Credit unions are experiencing a significant increase in losses from fraudulent checks drawn on member accounts, according to the latest CUNA Mutual Group risk alert.
Primarily due to the stolen mail problem throughout the country, fraudsters are stealing members’ issued checks and manufacturing fraudulent checks using information from the stolen checks, the risk alert states.
Fraudsters also manufacture fraudulent checks by obtaining members’ canceled checks, including canceled HELOC checks, or they are successful in ordering share drafts on member accounts. In some cases, the fraudsters fund the fraudulent checks through unauthorized advances against members’ HELOCs.

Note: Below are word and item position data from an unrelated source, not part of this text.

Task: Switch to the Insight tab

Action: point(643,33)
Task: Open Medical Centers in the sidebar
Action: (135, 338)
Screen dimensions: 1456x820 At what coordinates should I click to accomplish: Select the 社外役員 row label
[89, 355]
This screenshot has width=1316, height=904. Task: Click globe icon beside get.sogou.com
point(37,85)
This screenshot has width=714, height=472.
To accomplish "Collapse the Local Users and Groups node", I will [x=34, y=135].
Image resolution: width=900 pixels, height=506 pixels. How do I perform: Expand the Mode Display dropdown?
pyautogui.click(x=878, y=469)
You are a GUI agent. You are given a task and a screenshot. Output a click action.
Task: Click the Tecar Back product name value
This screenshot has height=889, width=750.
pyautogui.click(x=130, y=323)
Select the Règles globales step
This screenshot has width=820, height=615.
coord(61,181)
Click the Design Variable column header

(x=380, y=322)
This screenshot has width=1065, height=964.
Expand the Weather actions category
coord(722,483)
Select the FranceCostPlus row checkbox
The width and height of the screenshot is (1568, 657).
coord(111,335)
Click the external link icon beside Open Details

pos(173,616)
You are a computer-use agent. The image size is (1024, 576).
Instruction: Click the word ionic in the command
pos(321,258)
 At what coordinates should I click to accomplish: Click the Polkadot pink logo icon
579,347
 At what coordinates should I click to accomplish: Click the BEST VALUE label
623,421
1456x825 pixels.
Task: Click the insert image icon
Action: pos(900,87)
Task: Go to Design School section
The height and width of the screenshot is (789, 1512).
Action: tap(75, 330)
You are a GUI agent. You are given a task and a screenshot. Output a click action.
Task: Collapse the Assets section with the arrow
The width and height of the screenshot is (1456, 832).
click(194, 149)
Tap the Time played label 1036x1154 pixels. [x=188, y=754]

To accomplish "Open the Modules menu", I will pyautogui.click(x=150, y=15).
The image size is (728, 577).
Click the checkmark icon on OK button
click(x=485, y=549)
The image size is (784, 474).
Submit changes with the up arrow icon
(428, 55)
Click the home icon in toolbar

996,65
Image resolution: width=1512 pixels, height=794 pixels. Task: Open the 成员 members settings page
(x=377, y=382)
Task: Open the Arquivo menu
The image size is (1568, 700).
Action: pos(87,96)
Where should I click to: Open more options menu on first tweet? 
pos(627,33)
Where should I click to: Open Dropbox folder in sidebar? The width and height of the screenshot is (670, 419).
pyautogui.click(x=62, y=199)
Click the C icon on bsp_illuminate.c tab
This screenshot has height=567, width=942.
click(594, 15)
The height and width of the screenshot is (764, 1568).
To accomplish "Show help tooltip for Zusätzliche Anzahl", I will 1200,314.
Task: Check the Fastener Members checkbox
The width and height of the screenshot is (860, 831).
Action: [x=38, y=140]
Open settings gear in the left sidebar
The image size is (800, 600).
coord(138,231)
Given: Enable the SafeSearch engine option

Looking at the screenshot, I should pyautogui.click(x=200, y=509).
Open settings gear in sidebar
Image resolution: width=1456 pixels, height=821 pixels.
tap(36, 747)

Risk mitigation tips for credit unions:
- Establish formal procedures to perform a manual review of members’ checks, including HELOC checks, presented for payment that exceeds an established monetary threshold (e.g., checks exceeding $10,000);
- consider offering positive pay to business members;
- allow members to opt out of receiving blank HELOC checks or avoid sending blank HELOC checks on an unsolicited basis;
- don’t allow members to link overdrafts to their HELOC loans;
- check the member’s account to ensure the address was not changed in the last 30 to 60 days before processing their orders for share drafts;
- deploy an identity verification solution in the call center to authenticate members; and consider a layered security solution for the call center that includes phone analytics combined with voice biometrics.
CUNA Mutual Group’s risk alerts, in addition to additional risk-prevention resources, may be accessed in their Protection Resource Center. Log-in is required.